> What you will do
Could you reproduce, word for word, the items below from the one containing "розсади (129, 871)" through the one containing "насіння моркви (759, 507)", with both of those included?

_____

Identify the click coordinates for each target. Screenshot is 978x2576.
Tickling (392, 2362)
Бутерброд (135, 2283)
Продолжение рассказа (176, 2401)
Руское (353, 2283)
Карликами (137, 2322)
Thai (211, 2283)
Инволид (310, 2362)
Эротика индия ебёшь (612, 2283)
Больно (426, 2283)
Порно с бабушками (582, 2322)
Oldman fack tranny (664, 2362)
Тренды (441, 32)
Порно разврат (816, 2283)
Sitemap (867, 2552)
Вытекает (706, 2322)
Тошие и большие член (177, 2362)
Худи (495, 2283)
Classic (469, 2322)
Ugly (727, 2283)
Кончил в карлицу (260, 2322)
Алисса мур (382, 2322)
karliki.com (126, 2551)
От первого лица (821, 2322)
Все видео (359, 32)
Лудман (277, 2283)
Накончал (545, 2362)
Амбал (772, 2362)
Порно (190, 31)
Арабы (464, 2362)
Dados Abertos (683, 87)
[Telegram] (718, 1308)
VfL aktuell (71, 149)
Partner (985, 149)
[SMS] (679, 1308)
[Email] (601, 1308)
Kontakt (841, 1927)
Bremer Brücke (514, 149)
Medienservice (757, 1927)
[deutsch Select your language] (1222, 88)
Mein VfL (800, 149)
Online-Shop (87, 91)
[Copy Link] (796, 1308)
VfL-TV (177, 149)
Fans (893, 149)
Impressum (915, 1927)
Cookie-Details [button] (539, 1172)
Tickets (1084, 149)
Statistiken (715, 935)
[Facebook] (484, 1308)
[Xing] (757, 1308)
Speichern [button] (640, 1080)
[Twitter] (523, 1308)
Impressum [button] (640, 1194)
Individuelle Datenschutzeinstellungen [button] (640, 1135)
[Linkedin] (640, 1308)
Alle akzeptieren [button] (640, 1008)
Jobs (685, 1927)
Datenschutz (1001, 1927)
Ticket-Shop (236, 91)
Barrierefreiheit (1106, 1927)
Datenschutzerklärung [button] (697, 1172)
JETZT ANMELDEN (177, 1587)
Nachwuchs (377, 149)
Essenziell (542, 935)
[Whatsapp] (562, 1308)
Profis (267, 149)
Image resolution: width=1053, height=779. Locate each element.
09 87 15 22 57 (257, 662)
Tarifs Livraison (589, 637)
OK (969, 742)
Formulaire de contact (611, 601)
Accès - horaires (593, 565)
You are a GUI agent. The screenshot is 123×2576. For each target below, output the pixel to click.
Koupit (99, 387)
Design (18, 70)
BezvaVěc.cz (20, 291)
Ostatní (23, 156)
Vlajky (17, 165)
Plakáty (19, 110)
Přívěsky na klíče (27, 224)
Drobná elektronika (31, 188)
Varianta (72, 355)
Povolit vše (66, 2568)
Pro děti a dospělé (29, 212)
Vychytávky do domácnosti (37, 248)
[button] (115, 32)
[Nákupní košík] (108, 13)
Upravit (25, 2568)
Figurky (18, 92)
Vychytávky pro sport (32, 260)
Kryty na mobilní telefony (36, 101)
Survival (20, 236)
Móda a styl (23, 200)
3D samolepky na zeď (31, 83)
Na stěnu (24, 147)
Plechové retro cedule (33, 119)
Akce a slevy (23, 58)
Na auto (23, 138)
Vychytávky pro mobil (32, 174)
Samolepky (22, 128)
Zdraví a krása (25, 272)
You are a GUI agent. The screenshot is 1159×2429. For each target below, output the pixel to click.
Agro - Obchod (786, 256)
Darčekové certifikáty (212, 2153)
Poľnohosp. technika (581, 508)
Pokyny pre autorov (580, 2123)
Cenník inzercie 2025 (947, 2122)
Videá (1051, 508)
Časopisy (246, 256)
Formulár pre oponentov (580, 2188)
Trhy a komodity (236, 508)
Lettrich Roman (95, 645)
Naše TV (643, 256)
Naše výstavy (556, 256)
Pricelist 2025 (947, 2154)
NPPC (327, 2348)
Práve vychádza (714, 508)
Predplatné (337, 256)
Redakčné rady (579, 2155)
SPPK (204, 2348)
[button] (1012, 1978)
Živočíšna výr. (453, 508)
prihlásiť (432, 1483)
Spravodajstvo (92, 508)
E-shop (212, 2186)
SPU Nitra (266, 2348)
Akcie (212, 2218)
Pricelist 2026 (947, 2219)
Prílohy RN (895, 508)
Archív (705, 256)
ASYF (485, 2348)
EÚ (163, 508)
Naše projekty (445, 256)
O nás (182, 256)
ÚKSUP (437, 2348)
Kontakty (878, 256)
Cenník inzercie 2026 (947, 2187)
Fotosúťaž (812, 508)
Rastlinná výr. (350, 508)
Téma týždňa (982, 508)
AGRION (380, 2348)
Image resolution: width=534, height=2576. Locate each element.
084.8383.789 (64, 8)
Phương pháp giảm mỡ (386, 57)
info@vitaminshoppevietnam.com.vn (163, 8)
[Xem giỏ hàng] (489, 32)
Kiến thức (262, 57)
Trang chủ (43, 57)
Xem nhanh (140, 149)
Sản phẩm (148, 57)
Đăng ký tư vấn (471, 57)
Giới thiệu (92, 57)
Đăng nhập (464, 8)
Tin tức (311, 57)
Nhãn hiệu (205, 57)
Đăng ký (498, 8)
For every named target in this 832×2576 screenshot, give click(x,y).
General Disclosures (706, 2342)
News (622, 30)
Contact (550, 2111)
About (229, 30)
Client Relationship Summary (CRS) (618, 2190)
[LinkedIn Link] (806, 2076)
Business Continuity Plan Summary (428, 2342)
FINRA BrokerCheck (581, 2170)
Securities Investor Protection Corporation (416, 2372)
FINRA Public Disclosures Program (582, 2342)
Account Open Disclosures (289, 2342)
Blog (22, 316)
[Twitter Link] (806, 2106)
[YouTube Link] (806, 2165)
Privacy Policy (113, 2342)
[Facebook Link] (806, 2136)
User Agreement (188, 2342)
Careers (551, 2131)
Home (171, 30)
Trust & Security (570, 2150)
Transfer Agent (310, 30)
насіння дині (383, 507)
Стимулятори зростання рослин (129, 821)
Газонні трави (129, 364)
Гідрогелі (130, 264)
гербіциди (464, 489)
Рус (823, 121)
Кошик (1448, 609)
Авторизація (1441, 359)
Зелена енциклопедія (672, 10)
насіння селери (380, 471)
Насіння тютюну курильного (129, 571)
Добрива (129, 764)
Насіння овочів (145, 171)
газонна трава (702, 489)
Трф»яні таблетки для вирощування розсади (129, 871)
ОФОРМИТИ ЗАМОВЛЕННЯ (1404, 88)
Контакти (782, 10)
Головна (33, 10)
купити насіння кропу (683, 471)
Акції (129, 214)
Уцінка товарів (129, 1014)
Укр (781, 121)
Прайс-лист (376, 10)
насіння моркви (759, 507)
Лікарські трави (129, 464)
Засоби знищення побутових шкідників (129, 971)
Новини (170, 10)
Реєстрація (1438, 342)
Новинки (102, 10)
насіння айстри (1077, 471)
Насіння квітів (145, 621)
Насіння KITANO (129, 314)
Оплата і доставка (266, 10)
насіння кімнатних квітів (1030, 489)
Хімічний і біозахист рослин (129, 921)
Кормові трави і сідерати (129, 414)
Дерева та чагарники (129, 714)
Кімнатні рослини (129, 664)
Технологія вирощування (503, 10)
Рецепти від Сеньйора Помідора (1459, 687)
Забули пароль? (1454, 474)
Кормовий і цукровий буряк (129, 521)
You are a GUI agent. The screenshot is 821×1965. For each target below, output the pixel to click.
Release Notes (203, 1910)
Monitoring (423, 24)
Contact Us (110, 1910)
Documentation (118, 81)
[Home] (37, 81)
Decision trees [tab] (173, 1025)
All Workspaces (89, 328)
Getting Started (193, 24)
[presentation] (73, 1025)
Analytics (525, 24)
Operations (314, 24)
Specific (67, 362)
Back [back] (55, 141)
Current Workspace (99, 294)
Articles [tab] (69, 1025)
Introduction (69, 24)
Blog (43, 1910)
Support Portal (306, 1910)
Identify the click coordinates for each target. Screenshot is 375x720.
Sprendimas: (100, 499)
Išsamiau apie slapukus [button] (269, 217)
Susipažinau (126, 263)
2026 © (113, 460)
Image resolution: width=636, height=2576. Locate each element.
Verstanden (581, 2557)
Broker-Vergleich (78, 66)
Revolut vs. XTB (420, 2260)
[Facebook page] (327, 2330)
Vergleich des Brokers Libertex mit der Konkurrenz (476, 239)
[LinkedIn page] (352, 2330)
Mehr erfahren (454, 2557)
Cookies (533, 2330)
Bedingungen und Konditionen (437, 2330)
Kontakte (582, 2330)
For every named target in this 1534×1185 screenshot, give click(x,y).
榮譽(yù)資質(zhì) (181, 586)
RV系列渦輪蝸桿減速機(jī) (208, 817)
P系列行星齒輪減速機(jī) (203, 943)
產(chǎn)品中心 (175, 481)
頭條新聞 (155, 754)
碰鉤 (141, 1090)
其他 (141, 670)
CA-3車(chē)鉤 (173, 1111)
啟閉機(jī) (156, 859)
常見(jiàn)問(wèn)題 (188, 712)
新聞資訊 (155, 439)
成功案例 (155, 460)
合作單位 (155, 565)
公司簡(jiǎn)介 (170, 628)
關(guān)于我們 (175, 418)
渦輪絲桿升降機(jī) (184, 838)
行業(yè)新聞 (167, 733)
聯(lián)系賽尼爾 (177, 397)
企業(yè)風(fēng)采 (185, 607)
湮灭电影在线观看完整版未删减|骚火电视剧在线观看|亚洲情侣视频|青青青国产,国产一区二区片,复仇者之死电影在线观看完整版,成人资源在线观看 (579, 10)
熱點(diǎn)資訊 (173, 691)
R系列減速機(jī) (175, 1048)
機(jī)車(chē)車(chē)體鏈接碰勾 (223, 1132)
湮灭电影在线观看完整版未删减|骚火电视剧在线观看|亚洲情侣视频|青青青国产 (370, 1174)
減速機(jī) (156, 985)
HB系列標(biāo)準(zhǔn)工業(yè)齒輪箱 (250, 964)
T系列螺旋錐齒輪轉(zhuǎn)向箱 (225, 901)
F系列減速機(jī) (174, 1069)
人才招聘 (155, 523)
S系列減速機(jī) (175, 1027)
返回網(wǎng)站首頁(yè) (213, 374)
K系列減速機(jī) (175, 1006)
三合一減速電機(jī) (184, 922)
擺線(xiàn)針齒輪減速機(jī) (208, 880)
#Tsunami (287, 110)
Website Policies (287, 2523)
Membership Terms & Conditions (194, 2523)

_____

> Answer to this exercise
Трф»яні таблетки для вирощування розсади (129, 871)
ОФОРМИТИ ЗАМОВЛЕННЯ (1404, 88)
Контакти (782, 10)
Головна (33, 10)
купити насіння кропу (683, 471)
Акції (129, 214)
Уцінка товарів (129, 1014)
Укр (781, 121)
Прайс-лист (376, 10)
насіння моркви (759, 507)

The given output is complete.